Qwen3.5-Omni: Learn how to Entry
There are 3 major methods to entry the Qwen3.5-Omni, principally based mostly in your use case. These are:
1. Qwen Chat
Probably the most simple solution to attempt Qwen3.5-Omni is thru Qwen Chat, which acts because the direct user-facing entry level for the mannequin household.
Finest for: particular person customers

2. through Offline API in Alibaba Cloud Mannequin Studio
For normal API-based integration, Alibaba Cloud gives Qwen-Omni by means of Mannequin Studio. The mannequin accepts textual content mixed with one different modality right here, similar to picture, audio, or video, and might generate responses in textual content or speech. Alibaba notes that Qwen-Omni at present helps OpenAI-compatible calls solely, requires an API key, and works with the newest SDK.

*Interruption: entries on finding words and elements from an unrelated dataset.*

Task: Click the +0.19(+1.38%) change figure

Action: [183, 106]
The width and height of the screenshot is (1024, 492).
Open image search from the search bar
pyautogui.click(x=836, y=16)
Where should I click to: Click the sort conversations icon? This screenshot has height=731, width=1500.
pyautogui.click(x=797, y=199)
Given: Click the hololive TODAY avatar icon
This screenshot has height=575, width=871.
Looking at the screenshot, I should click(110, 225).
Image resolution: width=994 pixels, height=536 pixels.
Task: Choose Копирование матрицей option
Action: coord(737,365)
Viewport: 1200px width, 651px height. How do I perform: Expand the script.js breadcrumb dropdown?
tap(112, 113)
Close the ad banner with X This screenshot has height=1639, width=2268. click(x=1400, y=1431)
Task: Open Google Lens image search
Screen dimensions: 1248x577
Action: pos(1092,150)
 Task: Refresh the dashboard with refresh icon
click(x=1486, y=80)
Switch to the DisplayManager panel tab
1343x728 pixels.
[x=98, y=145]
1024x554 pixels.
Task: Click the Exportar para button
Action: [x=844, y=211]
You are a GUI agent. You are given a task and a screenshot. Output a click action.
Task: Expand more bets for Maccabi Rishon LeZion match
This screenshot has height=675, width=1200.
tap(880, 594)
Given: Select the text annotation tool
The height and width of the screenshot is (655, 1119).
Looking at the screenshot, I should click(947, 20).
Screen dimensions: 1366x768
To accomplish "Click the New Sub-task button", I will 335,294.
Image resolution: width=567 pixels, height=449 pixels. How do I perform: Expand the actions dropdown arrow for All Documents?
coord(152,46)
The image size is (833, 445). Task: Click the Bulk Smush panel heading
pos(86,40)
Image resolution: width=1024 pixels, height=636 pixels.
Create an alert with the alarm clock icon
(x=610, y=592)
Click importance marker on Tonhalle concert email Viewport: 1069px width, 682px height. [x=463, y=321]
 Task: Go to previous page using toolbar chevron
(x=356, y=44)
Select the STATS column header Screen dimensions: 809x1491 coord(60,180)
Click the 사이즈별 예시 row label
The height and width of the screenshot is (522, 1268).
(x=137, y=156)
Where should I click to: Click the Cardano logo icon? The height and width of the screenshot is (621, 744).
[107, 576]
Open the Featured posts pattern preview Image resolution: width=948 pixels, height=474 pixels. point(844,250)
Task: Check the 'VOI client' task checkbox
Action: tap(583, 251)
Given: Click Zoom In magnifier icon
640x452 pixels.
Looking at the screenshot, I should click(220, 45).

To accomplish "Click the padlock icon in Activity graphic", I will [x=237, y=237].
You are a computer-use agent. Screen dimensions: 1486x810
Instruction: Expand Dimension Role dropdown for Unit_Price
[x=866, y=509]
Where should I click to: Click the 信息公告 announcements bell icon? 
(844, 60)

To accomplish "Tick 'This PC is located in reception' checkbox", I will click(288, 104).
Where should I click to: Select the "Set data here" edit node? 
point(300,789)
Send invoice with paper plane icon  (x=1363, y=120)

Finest for: app integration and multimodal era workflows
3. through Realtime API for stay audio and video interactions
For interactive purposes, Alibaba Cloud additionally gives Qwen-Omni-Realtime, which is accessed by means of a stateful WebSocket connection. This route is supposed for real-time audio and video chat use circumstances, the place the mannequin can course of streaming inputs and generate responses constantly throughout a session.
Finest for: voice- or video-driven stay experiences
Qwen3.5-Omni: Demonstration
The Qwen crew has shared a number of demos of the brand new Qwen3.5-Omni that showcase its capabilities throughout use circumstances. Test them out under:
1. Audio-Visible Captioning
The primary demo for the mannequin is that of audio-visual captioning. The demo reveals how the mannequin is ready to precisely interpret the knowledge being shared inside a video and generate the textual content for a similar. Test it out in motion within the embed under.
2. Audio-Visible Vibe Coding
This one is tremendous attention-grabbing, because it reveals Qwen3.5-Omni decoding particular technical directions shared inside a video, after which appearing accordingly. As may be seen, the mannequin can clearly perceive what is going on throughout visible and audio inputs and help in producing or refining code accordingly. That is combining multimodal context into the coding loop, making the interplay really feel extra intuitive than a plain text-only workflow.
3. Multi-Flip Dialogue and Clever Interruption
Alibaba additionally shares proof for its claims of multi-turn dialogue capabilities on the Qwen3.5-Omni. In one other video, the mannequin may be seen dealing with interruptions tremendous intelligently. It showcases that the Qwen3.5-Omni can casually maintain a back-and-forth dialog whereas additionally recognising when a person is meaningfully interrupting, as an alternative of reacting awkwardly to each sound or pause.
The anchor may be clearly seen making an attempt to idiot the mannequin with filler phrases like “hmmm” and “okay” in the midst of the mannequin’s response. Although Qwen3.5-Omni appears to know higher than to interrupt.
4. Voice Model, Emotion, and Quantity Management
Should you had been to ask me, this appears to be the USP of the brand new Qwen mannequin. We’ve got all seen AI fashions conversate with us in a really related (if not precise) tone as people. The Qwen3.5-Omni now takes it a step additional and brings in voice type, emotion, and quantity management. The demo highlights how the mannequin can whisper, shout, and even narrate a poem whereas feeling dejected. That’s one thing you don’t see too typically.
Conclusion
From what we will see within the demos and the knowledge shared by Alibaba, the brand new Qwen3.5-Omni takes the multi-modal capabilities of an LLM to a different degree. From deciphering audio-visual directions to creating AI conversations really feel far more human, it brings with it a set of options which are not often seen in AI fashions.
I’m certain many would love to modify to Qwen3.5-Omni after this, largely for your complete conversations taking place in audio-visual inputs and outputs. Whether or not they ship on the standard that’s showcased right here, stays to be seen.
Login to proceed studying and luxuriate in expert-curated content material.